Xing and colleagues’ microwave source is based around a Tesla coil – a type of electrical transformer that can generate a high-voltage discharge. The researchers collect this discharge at a coiled antenna, which generates a microwave pulse of just a few nanoseconds’ duration. The subsequent microwave dosage, the researchers claim, is some 100 times lower than the safety standards set by the American National Standards Institute.

Tested on gelatin

The Chinese group tested the microwave source on samples consisting of copper wires, and rings made of gelatin. They found that they could image the samples at a resolution of 100 μm, which is five times better than previous thermoacoustic imaging devices. “Our device opens up exciting opportunities for non-invasive, high-resolution clinical thermoacoustic imaging,” says Xing.
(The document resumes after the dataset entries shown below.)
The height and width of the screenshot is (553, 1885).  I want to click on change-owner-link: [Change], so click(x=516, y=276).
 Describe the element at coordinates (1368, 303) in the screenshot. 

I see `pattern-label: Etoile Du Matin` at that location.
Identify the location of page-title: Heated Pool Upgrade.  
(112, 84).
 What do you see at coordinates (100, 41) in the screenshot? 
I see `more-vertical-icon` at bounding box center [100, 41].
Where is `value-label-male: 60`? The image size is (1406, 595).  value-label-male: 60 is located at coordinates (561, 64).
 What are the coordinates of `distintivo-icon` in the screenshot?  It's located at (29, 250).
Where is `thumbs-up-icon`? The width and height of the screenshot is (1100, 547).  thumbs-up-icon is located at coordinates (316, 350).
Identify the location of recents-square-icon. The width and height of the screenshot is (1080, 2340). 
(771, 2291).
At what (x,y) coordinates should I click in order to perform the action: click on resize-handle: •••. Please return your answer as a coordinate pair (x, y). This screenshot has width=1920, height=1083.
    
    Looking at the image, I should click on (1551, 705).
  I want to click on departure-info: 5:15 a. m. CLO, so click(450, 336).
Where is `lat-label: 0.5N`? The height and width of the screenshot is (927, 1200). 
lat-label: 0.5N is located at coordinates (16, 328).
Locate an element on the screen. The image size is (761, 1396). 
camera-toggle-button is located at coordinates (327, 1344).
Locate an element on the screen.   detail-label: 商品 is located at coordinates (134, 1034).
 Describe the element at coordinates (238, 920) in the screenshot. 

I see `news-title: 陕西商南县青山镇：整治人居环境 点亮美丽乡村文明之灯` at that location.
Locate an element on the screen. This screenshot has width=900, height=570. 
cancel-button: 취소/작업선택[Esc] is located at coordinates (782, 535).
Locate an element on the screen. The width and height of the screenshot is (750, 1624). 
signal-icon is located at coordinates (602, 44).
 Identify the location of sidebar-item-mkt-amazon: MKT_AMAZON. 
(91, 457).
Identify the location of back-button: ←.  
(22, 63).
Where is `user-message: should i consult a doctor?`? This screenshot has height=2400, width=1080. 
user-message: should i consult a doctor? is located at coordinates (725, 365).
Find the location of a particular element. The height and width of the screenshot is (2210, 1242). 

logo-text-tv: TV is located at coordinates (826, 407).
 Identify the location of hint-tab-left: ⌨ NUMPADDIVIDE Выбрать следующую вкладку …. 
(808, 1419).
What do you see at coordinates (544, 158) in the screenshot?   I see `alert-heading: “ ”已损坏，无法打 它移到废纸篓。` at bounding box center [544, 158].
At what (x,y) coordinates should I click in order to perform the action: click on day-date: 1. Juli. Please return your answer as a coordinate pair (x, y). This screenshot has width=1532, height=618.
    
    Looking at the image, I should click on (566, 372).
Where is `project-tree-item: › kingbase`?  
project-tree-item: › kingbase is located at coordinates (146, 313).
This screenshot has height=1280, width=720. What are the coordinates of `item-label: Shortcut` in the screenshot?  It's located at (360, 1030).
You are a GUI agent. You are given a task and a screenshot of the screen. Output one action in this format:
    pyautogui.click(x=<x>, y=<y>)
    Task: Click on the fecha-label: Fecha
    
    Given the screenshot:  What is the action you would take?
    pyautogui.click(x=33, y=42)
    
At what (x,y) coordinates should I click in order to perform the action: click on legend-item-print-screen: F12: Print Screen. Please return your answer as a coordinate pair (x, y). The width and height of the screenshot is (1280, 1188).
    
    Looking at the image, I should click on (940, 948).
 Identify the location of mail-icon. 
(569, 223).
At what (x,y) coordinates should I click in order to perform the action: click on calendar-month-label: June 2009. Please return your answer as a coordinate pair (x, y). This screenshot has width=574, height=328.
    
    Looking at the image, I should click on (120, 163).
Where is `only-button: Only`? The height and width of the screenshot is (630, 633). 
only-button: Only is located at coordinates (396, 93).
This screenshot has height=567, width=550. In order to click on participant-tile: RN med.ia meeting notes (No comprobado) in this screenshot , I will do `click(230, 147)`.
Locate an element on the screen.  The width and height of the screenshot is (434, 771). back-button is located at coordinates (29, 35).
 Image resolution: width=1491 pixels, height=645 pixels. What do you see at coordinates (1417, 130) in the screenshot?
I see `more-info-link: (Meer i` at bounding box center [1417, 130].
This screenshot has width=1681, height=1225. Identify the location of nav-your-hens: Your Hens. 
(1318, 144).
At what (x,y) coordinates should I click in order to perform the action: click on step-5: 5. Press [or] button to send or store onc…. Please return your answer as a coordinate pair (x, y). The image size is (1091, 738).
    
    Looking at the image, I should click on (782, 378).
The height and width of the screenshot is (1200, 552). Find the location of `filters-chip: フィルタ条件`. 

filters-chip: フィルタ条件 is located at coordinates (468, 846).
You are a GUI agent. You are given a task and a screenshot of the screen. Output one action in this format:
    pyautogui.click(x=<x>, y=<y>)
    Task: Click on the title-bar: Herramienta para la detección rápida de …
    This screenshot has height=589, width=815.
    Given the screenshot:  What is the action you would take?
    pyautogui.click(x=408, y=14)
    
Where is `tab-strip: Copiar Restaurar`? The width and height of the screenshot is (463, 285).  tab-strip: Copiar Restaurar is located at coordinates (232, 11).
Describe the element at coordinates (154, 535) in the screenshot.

Group member Cunguang Lou adds that, with suitable transducers for detection, the source could allow thermoacoustic imaging to be performed in real time, which has not been done before. “We can predict that thermoacoustic imaging will be used to image actual patients within five years,” he says.

“The scarcity of short-pulsed microwave sources has been a major bottleneck in the development of microwave-induced thermoacoustic tomography, which has the potential to image human bodies without using harmful X-rays or other ionizing radiation,” says biomedical engineer Lihong Wang at Washington University in St Louis, Missouri. He adds: “The development of this new microwave source will propel the growth of microwave-induced thermoacoustic tomography, especially toward microscopic imaging.”

The research is published in Physical Review Letters.